====== SOURCE DOCUMENT

While the laptop has become my primary day to day device and my email archive, I suspect I’ll continue to use the mac pro for managing my photos and playing with code. It’s an older machine dating back to 2006 and doesn’t support the last couple of OS releases from apple. However, it still has a lot of grunt and I daresay will remain a viable machine for years to come. In addition to backups, the NAS holds most of my photos as well as my itunes library. However I need to do some more work on configuring it to suit the family rather than just me :-) Eventually, I want everyone to be able to use it as a home server with varying degrees of access.

end of june

Here we are, the end of June and thankfully not quite the end of days. I just did a quick tally of my performance over the years for #blogjune:

  • 2010 – 34 posts
  • 2011 – 24 posts
  • 2012 – 23 posts
  • 2013 – 4 posts!
  • 2014 – 29 including this one

Hmmm…I think I’ll try and squeeze out another shelf by shelf tonight to make the 30. The first #blogjune, in 2010, was pretty special but they’ve all been fun, and last year was just the wrong sort of year for me.

It’s nice to go back and read my summary post from 2010 and realise so much of what I said still applies today…but different. In those days, folk tended to comment directly on posts whereas these days, there’s a mix of routes. Some will like a post, some will comment on the post, some will engage via twitter or facebook.

I haven’t been as engaged myself in commenting on other people’s stuff though. I wonder if that reflects that outside of June, I am blogging little and barely reading blogs. In 2010, I voraciously read everything, and had done so for years. The last few years I seem to read a lot less; the last year or so I have been somewhat absent while dealing with life stuff. I’ve gone through a period of massive change regarding how I deal with online spaces. I no longer spend all my evenings at the computer at home; I have other people in my life now, and do other things.

I have discovered that there are activities beyond the screen…I even play board games. Often! I’ll blog another day on that one. Speaking of which, I managed to start #blogjune with something of a blogging plan in evernote, to which I added ideas as I thought of them. A bunch of those ideas are as yet unwritten. Hopefully I can continue to blog, though in not quite so hectic fashion. My experience from previous years informs me that I shouldn’t be too optimistic about future blogging practices.

The shelf by shelf posts will continue as they’ve been good for me, and a way of developing a visual record of what I have. It’s been fun revisiting shelves and remembering things; recording old anecdotes on connections and histories and memories. I don’t live in that space as much as I used to and I miss my books the most.

============
====== DATA SHOWN

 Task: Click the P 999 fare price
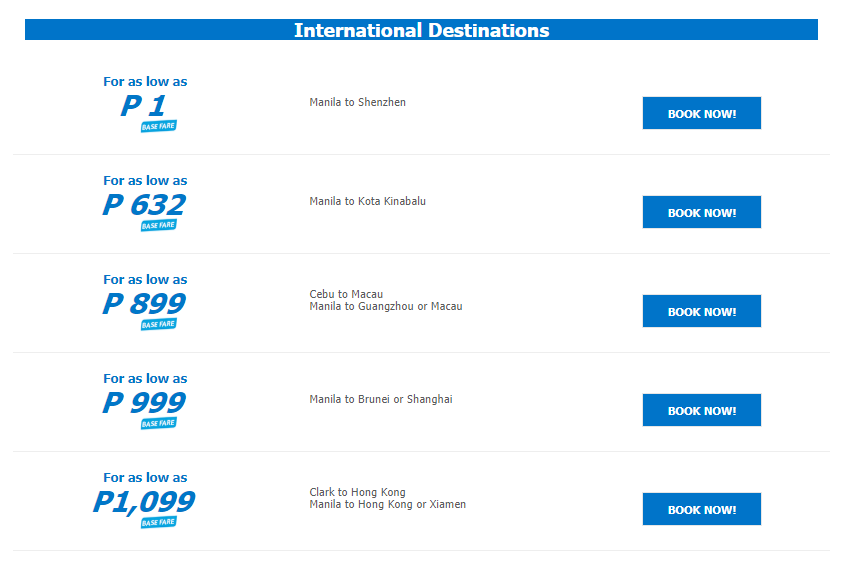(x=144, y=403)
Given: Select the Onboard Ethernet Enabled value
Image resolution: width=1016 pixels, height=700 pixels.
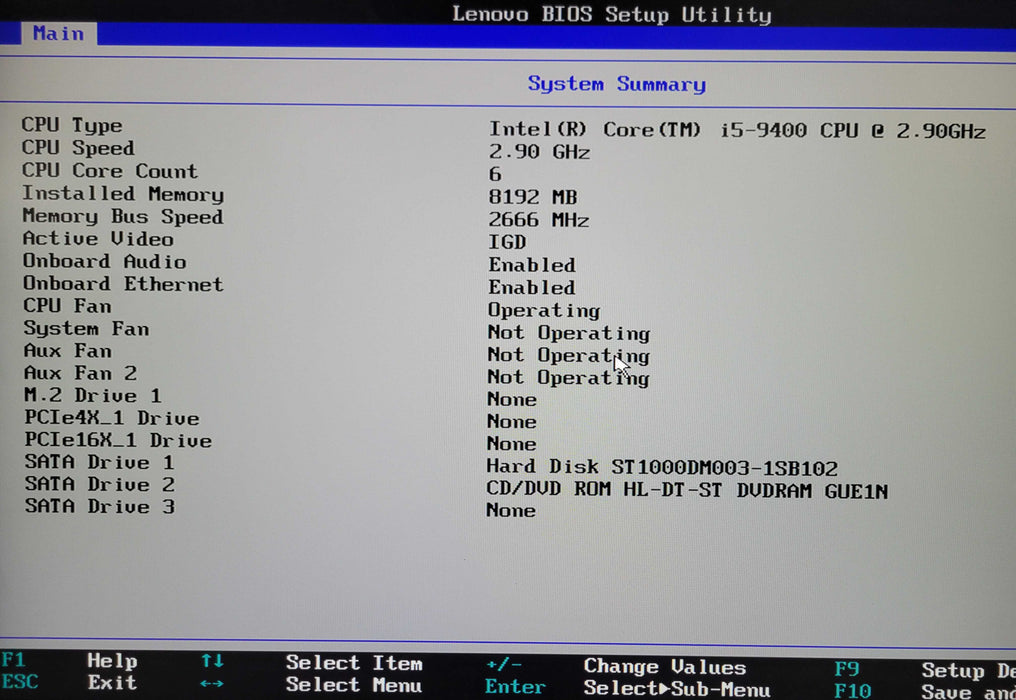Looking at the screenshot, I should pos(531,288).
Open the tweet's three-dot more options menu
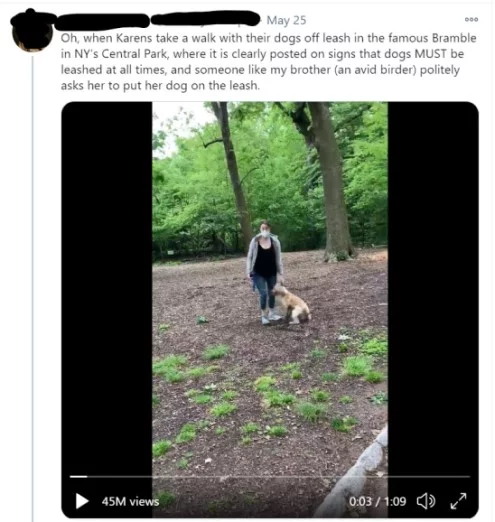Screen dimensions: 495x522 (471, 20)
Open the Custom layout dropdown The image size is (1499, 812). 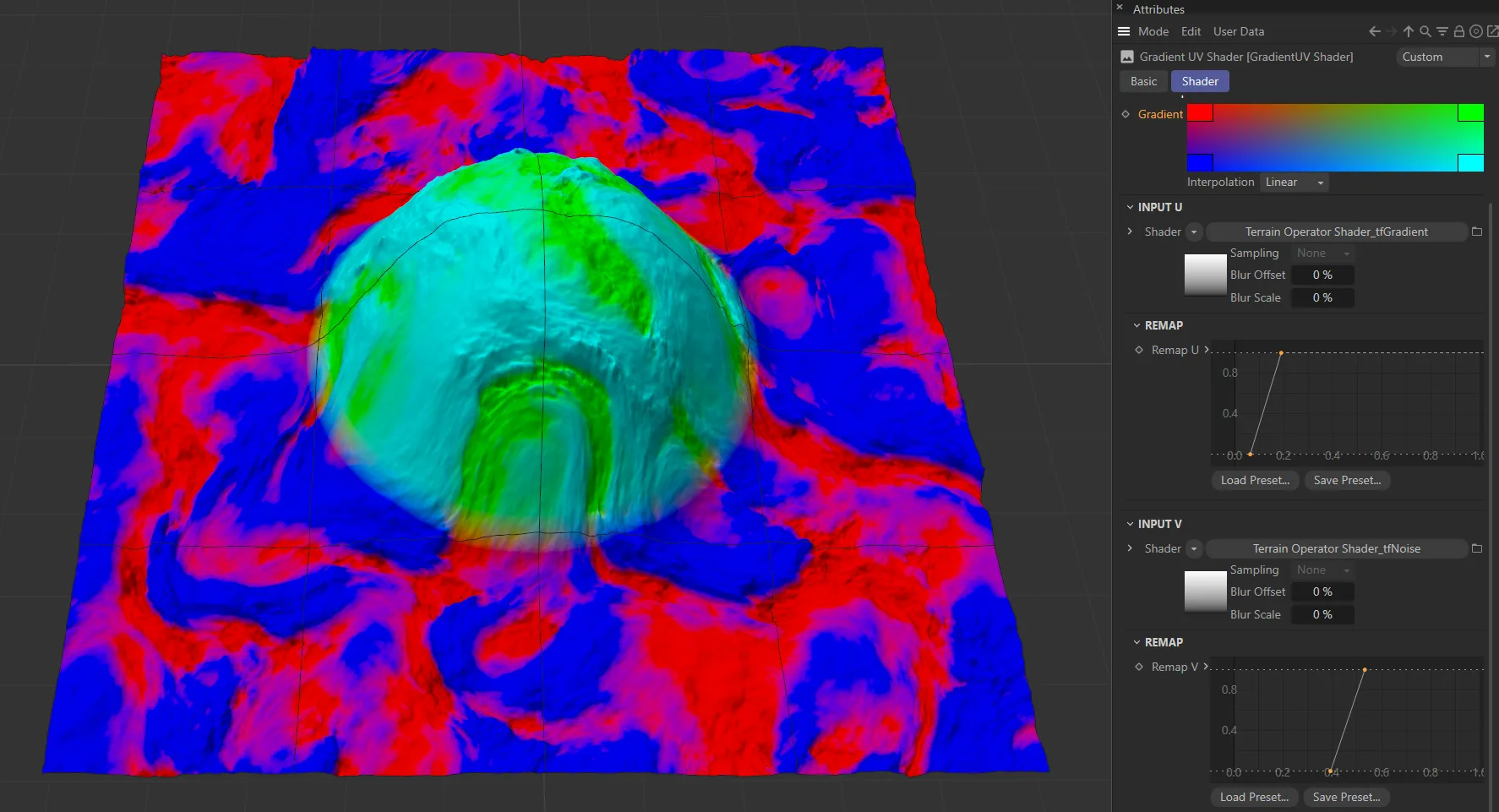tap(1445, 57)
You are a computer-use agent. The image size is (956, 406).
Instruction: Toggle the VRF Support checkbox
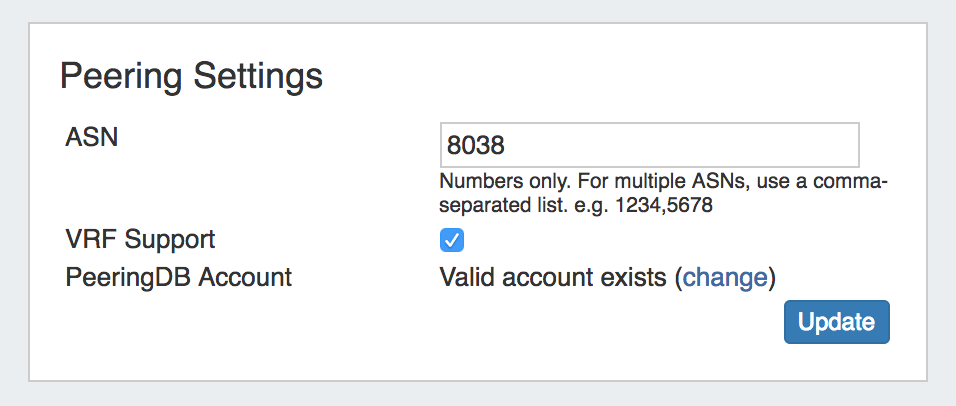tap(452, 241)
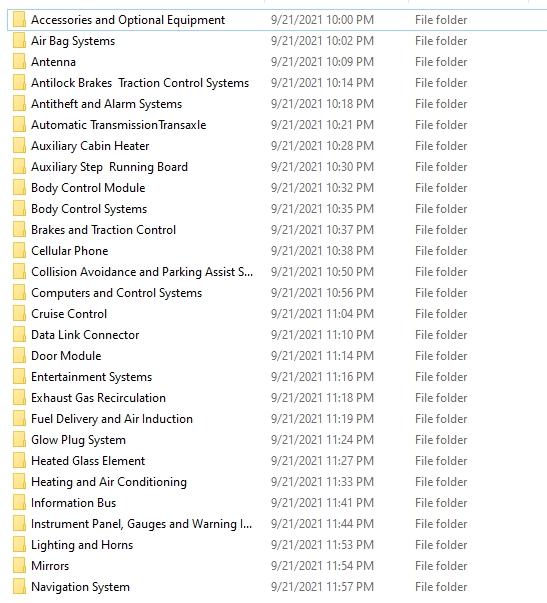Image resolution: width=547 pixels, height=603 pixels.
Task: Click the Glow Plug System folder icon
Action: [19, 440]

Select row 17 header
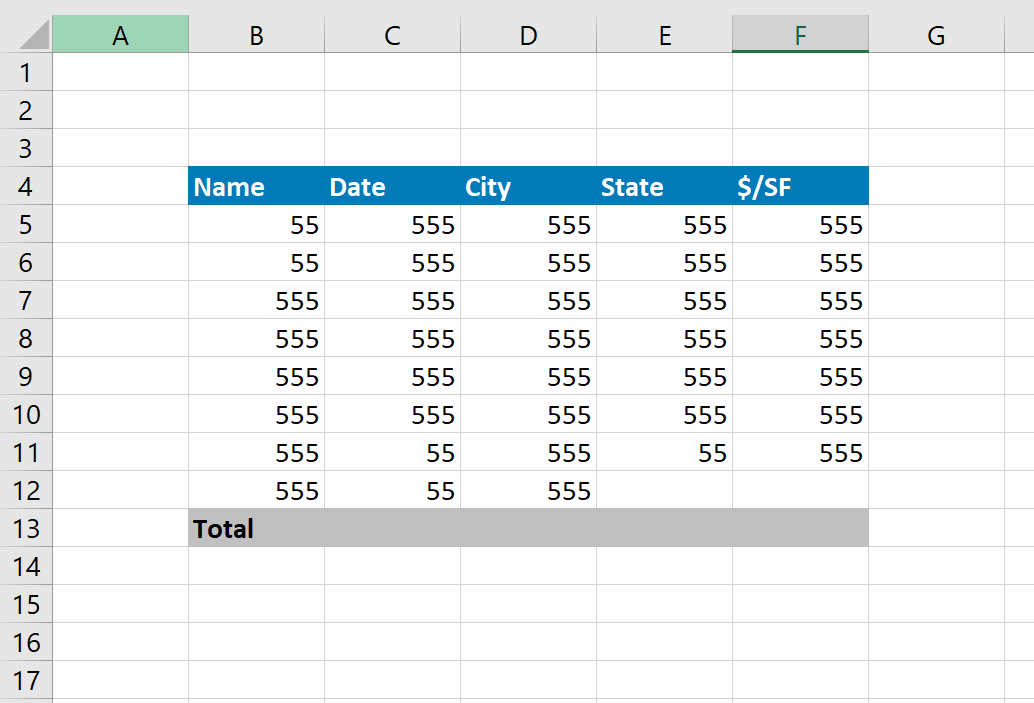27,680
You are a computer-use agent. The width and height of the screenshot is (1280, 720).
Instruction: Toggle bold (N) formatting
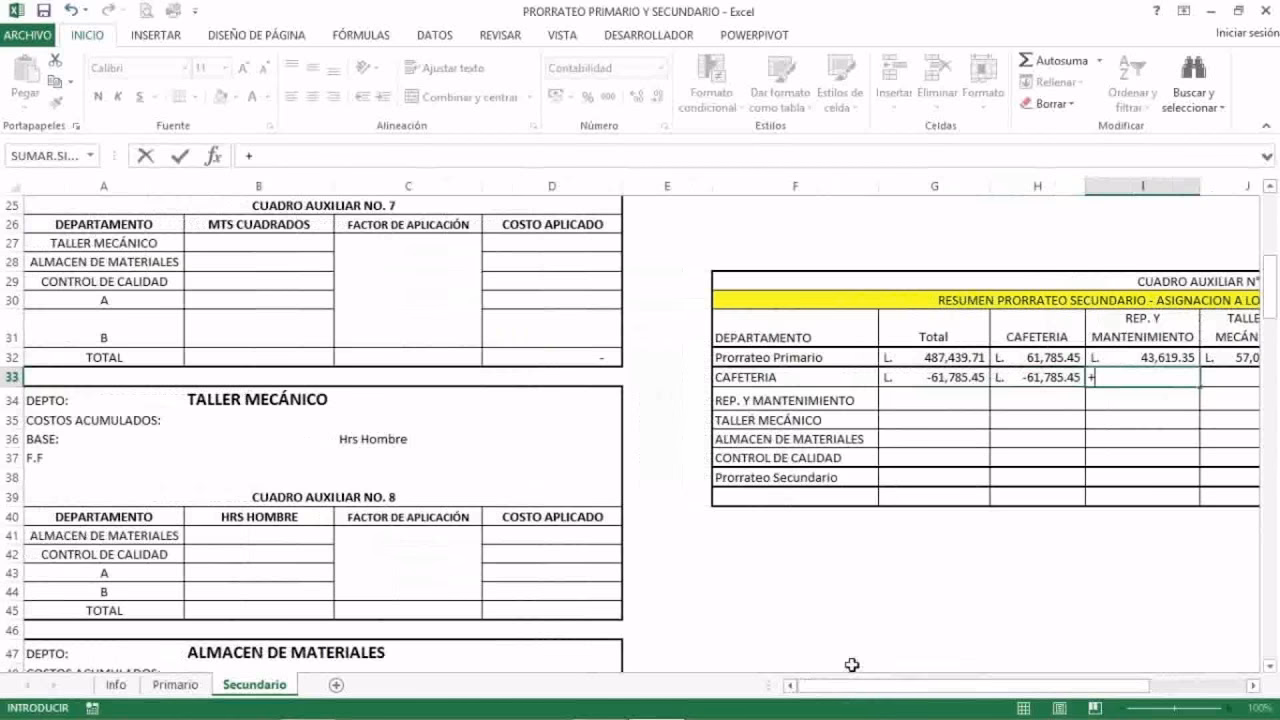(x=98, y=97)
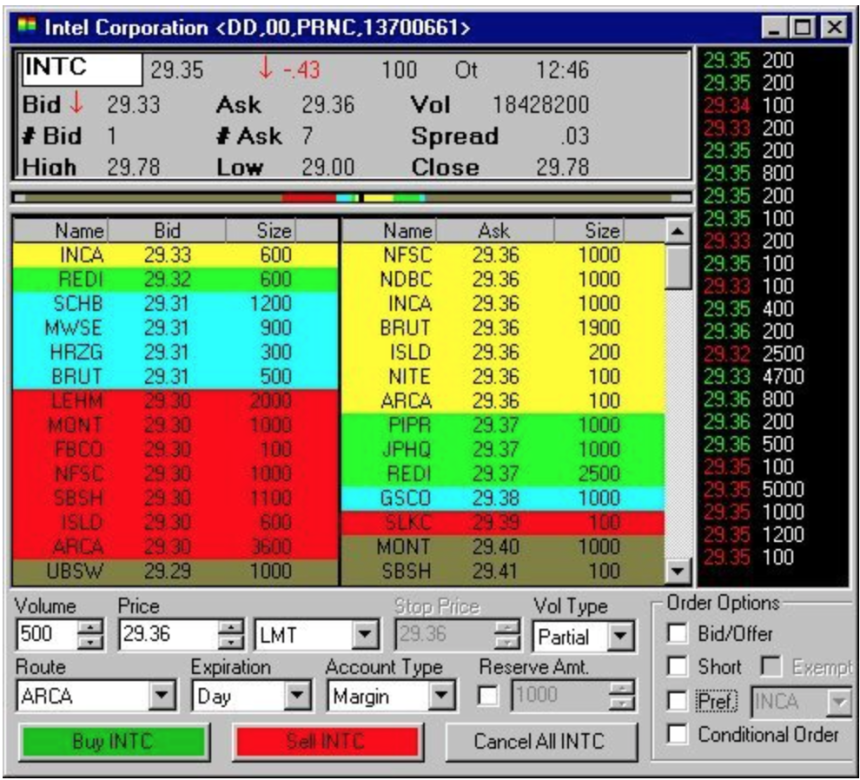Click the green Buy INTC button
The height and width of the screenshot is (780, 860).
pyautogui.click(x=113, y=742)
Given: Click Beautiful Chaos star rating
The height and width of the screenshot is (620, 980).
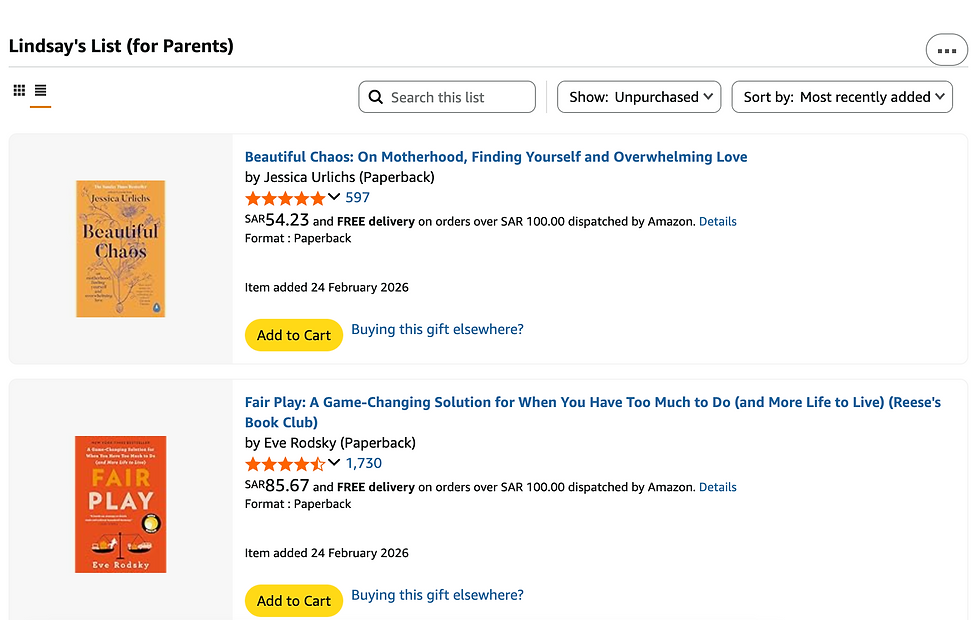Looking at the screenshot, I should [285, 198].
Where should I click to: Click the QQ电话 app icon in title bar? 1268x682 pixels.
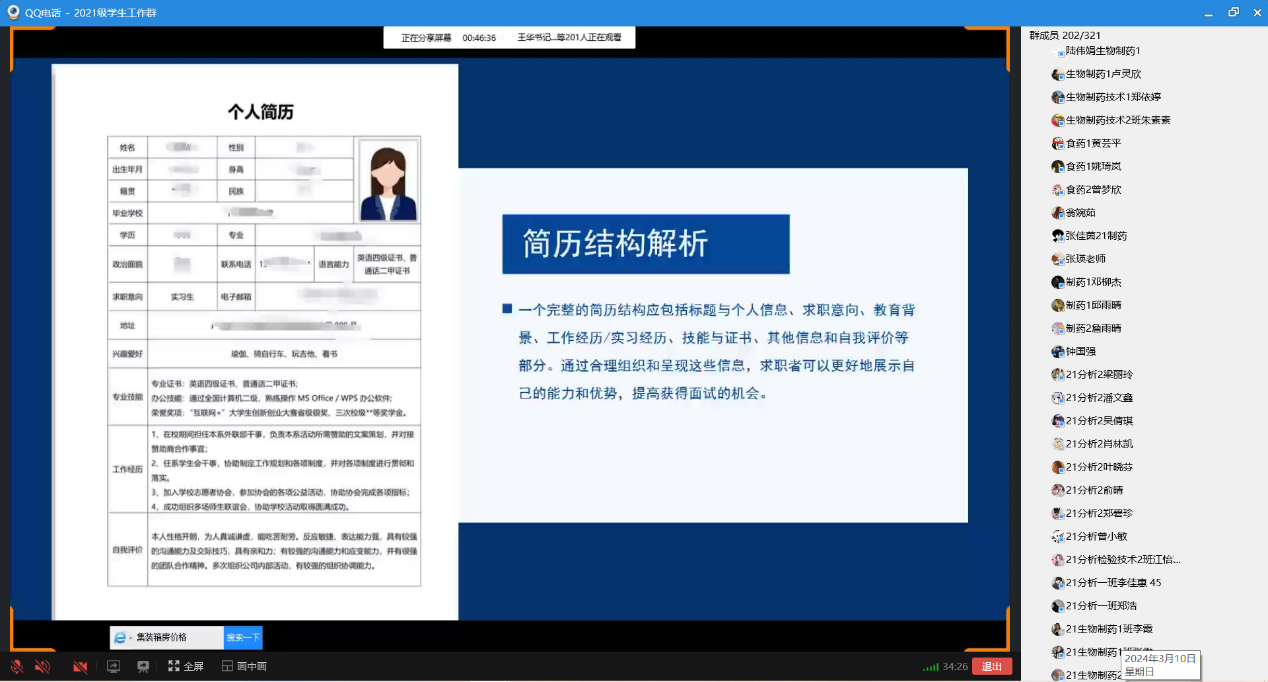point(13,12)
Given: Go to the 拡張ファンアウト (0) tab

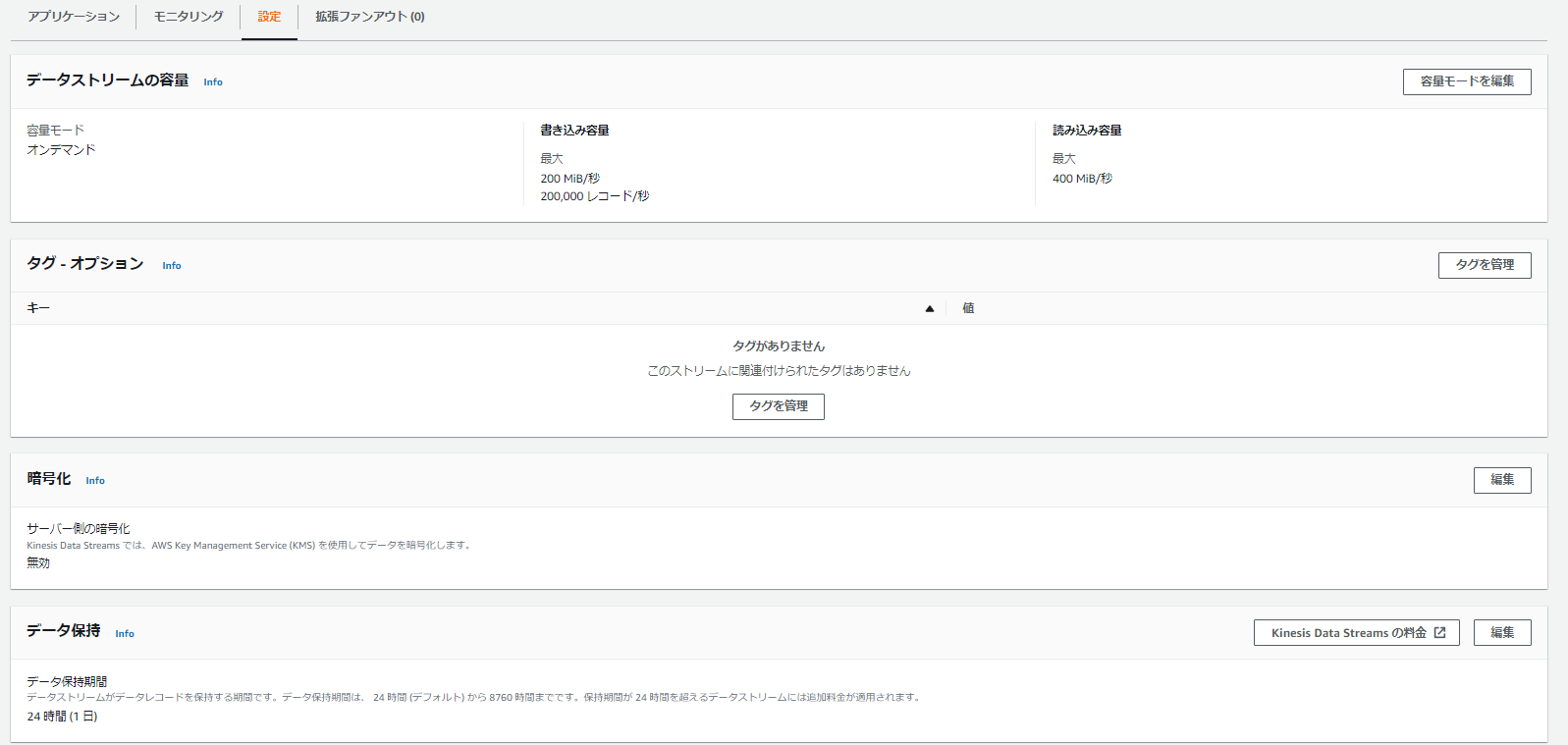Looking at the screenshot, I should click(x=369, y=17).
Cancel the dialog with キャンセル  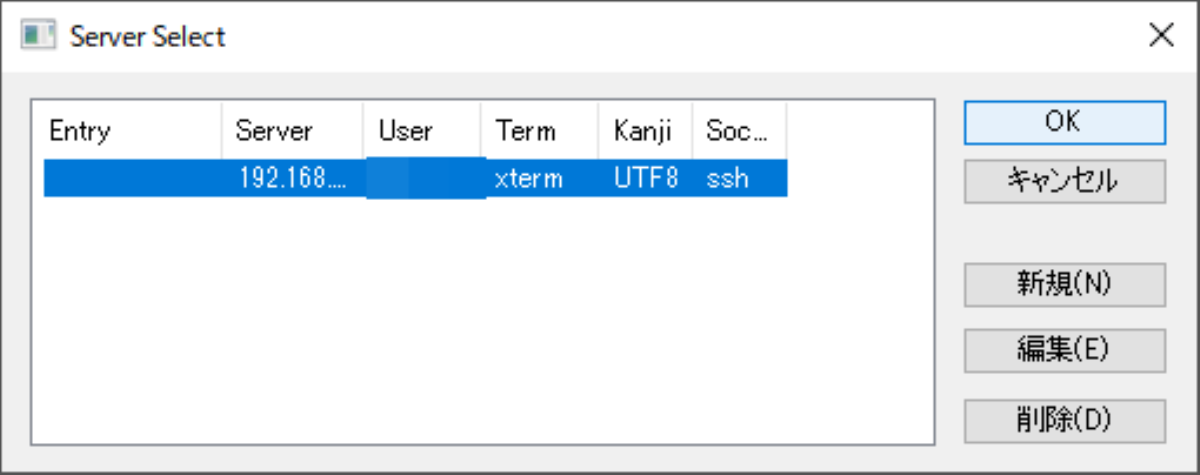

============

• REQUIREMENT
Set down the part of the blog post between "Hmmm…I think I’ll" and "twitter or facebook.", inclusive, word for word.

• TASK RESPONSE
Hmmm…I think I’ll try and squeeze out another shelf by shelf tonight to make the 30. The first #blogjune, in 2010, was pretty special but they’ve all been fun, and last year was just the wrong sort of year for me.

It’s nice to go back and read my summary post from 2010 and realise so much of what I said still applies today…but different. In those days, folk tended to comment directly on posts whereas these days, there’s a mix of routes. Some will like a post, some will comment on the post, some will engage via twitter or facebook.